__Provided passage__.

“bring a teddy bear to work” day

I’d heard that today was “BRING YOUR TEDDY BEAR TO WORK” day and wish I’d known in advance.  I’m a collector of Teddy Bears – even having one of the first ones that I had as a kid.  He’s now in his 30s and still sits on My bed at home.  Teddy Bears have also influenced another hobby of Mine – My PT Cruiser and car shows.  If you’ve seen a lot of the custom PT Cruisers on the roads out there, you’ll notice that a lot of them – maybe as many as half? – are customized and personalized – with flames, as woodies, as old surfer wagons, with 50s or 40s or even 30s motifs and all sorts of other styles.

Of course, there are just as many that are simple, plain and unadorned.  Simple economy cars – even if they’re not too good with the MPG.

But I would have loved to have brought one of My Teddies to work today… Maybe the 5 foot tall polar bear.  Or the one My mom got Me for My 40th birthday from Vermont Teddy Bear Company – with custom clothing and My name embroidered on his back.  Or maybe the one from My youth…?  Could even go with current events and bring in the Banker Bear a pal gave Me for Christmas a few years ago.

__Source data__.
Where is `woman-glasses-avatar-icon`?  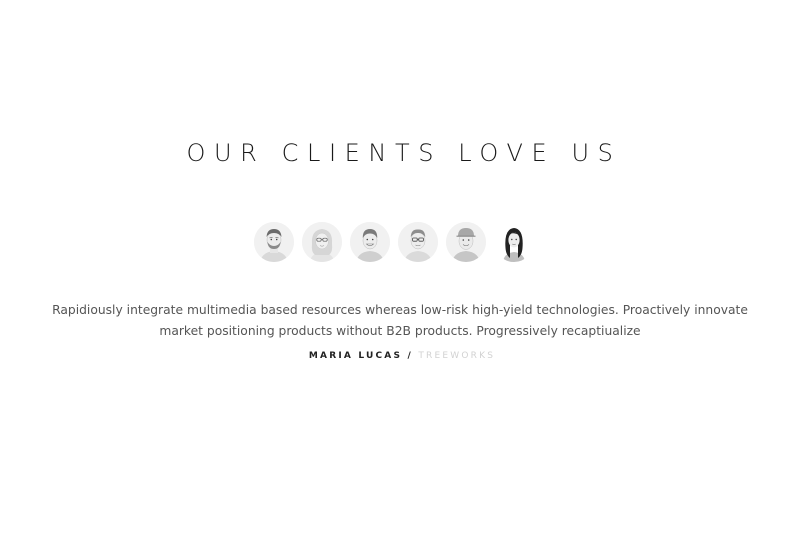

__What this exercise asks__.
a: Using the teddy bear post, answer these:
(i) How old is the bear the writer has kept since childhood?
(ii) Which company made the bear the writer's mom gave for a 40th birthday?
(iii) How tall is the polar bear the writer mentions?
b: Write a continuation of the teddy bear post that picks up after its final sentence.

__Answers per task__.
a:
(i) In his 30s.
(ii) Vermont Teddy Bear Company.
(iii) 5 feet.

b:
I use My  teddies in the “theme” of My PT Cruiser – and take quite a selection of them with Me to the shows I attend and use them as … well … props.  PT Bearnum (My PT Cruiser) is festooned with bears of all shapes and sizes.  And then there are all of the bear paw prints on the car; a very cohesive look.  I’ve won a few awards and was a runner up in “Crowd Favorite” at a show a few years back.

But it’s this customization – this personalization of the Cruisers that comes to mind with My comments today.

Over on the EDI-L yahoo group, somebody had posted about how a semi-non-technical person was hired to fill a supervisory position (a contractor, really) over and above the regular employees that had been working for the company for a while and have major amounts of experience in IT and with EDI.

Somewhere in the thread, one poster commented on how upper management (the ones making the hiring decisions) seem to feel that “non-tech” people make for better employees than “tech” people – at least when it comes to management – or business skills.  And I had to disagree.  Where I work – our 1st level support positions generally tend to come to us from the stores.  They understand how we do things, why we do things and the way things work at the store level – they’ve BEEN THERE.

In the original post, it could be that our poster got his feelings a bit hurt because he’d wanted the job and they hired this outside source.  But maybe the upper management wanted some new ideas – some new ways to take what they’ve got – a functioning EDI program – and make it better.  Make it different.  Customize it, personalize it and make it a much slicker program – something more in-tune with a changing philosophy, a changing business landscape, a changing world.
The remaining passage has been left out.